REVIEW: Fleetwood Mac plays to its strengths
For a band so relentlessly intent in telling us to forget yesterday – as in their 1977 hit Don’t Stop, Fleetwood Mac sure makes a lot of money keeping the past alive, as evidenced by the full house at Rexall Place Saturday night on their current “On With the Show” Tour.
In the years before hooking up with Stevie Nicks and Lindsey Buckingham, Fleetwood Mac was a plodding and increasingly irrelevant UK blues act that was chronically unable to hang on to a succession of gifted guitarists – from Peter Green to Jeremy Spencer to Danny Kirwan. They seemed destined for the dustbin of rock ‘n’ roll history – until Americans Nicks and Buckingham breathed new life into the band with their folk tinged, moody So-Cal sound, a life that continues to resonate loudly all these years later.

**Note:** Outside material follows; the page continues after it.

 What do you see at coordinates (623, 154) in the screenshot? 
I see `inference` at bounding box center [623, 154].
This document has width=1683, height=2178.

The band knocked the evening’s first chunk off the old ball of rock with The Chain, one of nine songs the band played off their 1977 magnum opus Rumours, and a reminder of the value of relationships through the years. Given the band’s storied and sordid internal history, the rhythmic tribal drumming, resplendent chorus, and energetic performance was evidence enough for the band’s current degree of musical viability. These aren’t spring chickens here – the average age of this band is 67.5, with Lindsey Buckingham tipping the young end of the scale at the OAS-receiving age of 65 – yet they sounded fresh and full of life, as if to tell us that living in yesterday is doing a pretty good job of keeping these guys alive today.

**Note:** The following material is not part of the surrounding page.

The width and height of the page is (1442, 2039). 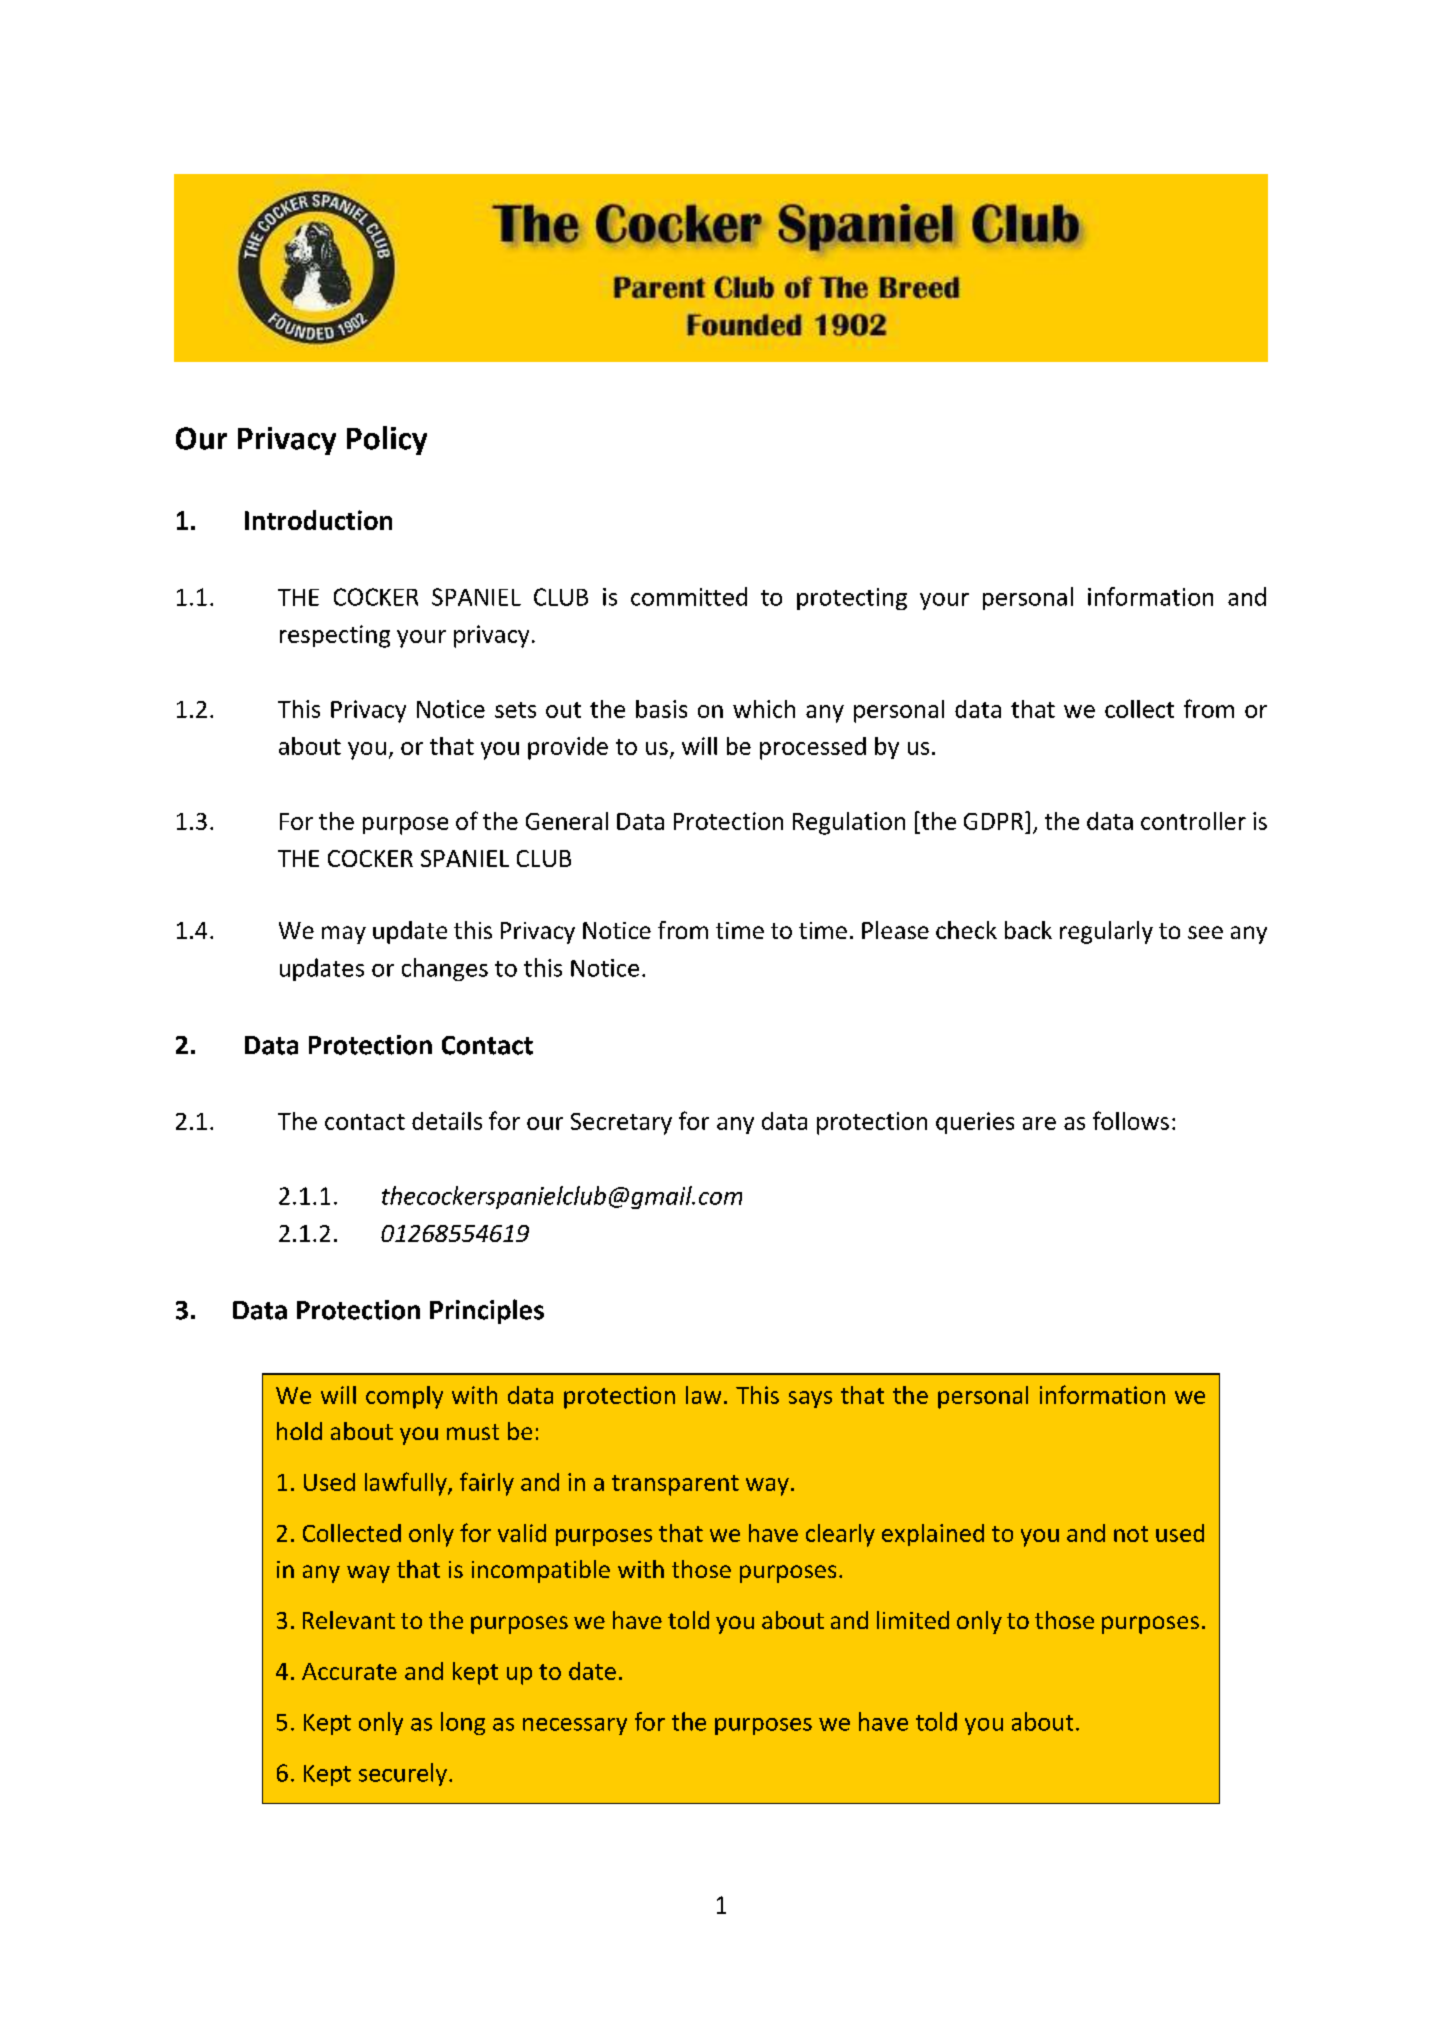 I want to click on controller, so click(x=1193, y=821).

When your head is in the clouds, your feet aren’t always on the ground, as evidenced by Stevie Nicks in her little mid-set tale about her rise to rock stardom. Without the tiniest smidgeon of irony, she excitedly told the overwhelmingly middle aged crowd that they could live their dreams, too, and be rock stars if they wanted. I wonder how many 56-year-olds in the crowd planned to take her up on that one.

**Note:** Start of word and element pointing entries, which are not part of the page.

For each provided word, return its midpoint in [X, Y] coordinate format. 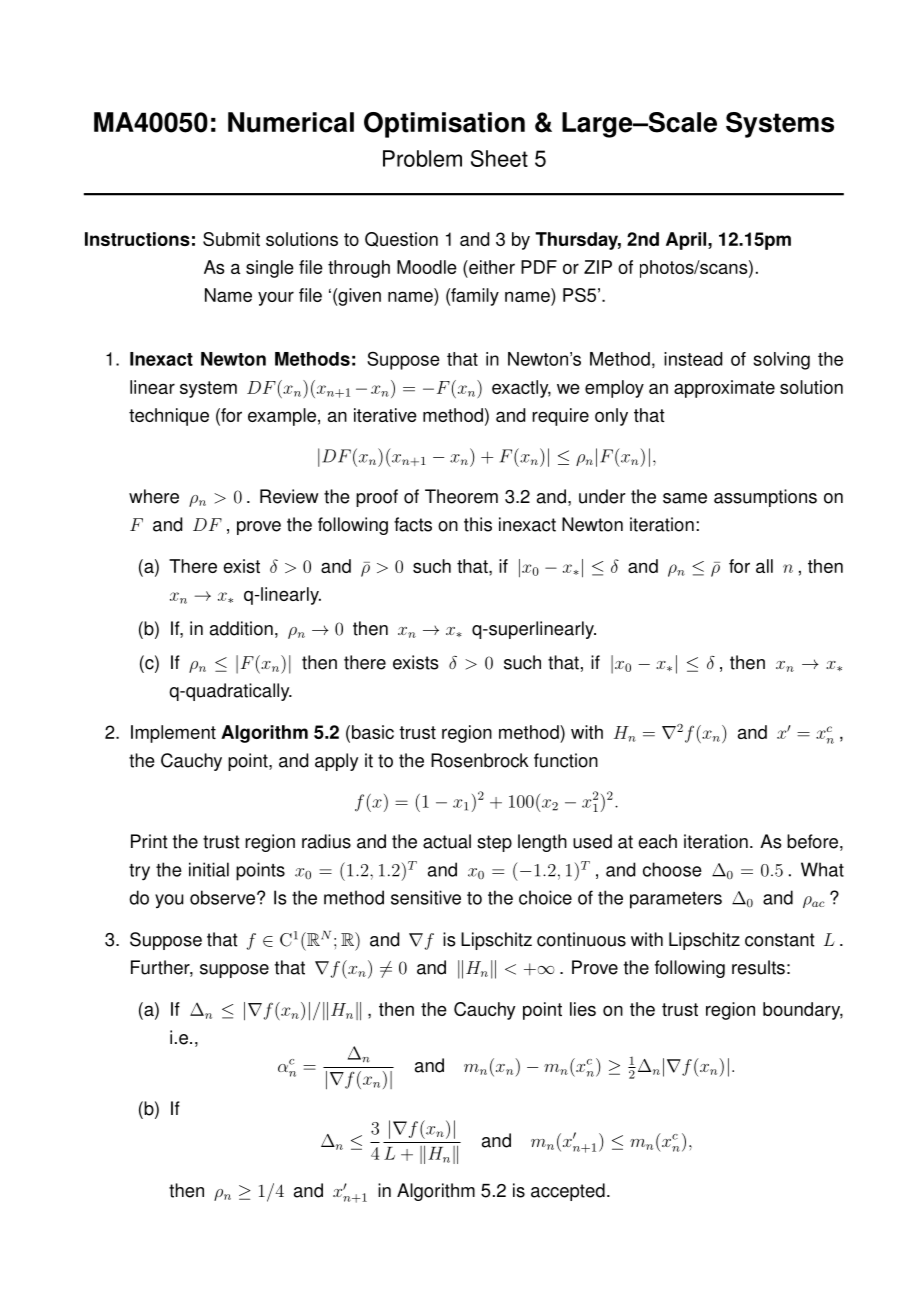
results [758, 967]
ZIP [598, 267]
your [276, 298]
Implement [173, 734]
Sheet [499, 158]
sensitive [426, 897]
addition [241, 628]
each [657, 841]
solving [781, 361]
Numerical [291, 122]
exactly [521, 389]
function [566, 760]
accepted [568, 1192]
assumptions [765, 498]
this [478, 524]
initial [209, 869]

Philosophers – or realists – they aren’t, but musicians with significant pedigree they are. Their two-plus hour set focused mostly on songs from only two albums – including 1975’s self titled release – and as such was an easy listener’s wet dream. As the band effortlessly drove their way from Dreams to Rhiannon and back, Christine McVie – her 22nd show since reuniting with the band earlier this year – looked classy even with her understated stage presence, and sounded even better on Say You Love Me and You Make Loving Fun, a potential bomb of Captain & Tennille proportions for those of lesser ability and experience than her.
Band members seemed to know their roles, letting the other shine when it was their time, and coming in the spotlight when if was their turn. Nicks had her moments during Gypsy and Gold Dust Woman, trading off the image she has cultivated for herself over the years. If style could be trademarked, Loreena McKennitt would be sued for copyright infringement. “Iconic” is one of the few words to describe Nicks.
Buckingham, by far the most energetic member of the band, took off on numerous instrumental excursions – acoustic during Never Going Back Again, and electric during the minor chord driven tour de force I’m So Afraid. With his bizarre finger flicking picking style, it’s amazing how he is able to fret some of those notes accurately. Rest assured, thanks to Jumbotron, that was him blazing away in a solo that moodily wound its way up and around a spiral staircase into sheer musical ecstasy. Deservedly, the song’s completion brought the crowd to its feet.
The production company responsible for the projection screens above and behind the band deserves praise for stylish, sumptuous use of warm colours, and breathtakingly beautiful background imagery that was clearly constructed to evoke the particular mood of the song in mind. For a band whose members don’t move around much, the warm, arresting images definitely made for a more evocative performance. The show looked as fantastic as it sounded.
Fleetwood Mac’s success is akin to the success of self help books. People seem to have a bottomless desire to hear simple universal messages over and over and over again: Go your own way, don’t stop thinking about tomorrow, live your dreams, yes, we get it. While some may knock the redundancy in the art form, you can’t fault the band for playing to their strengths.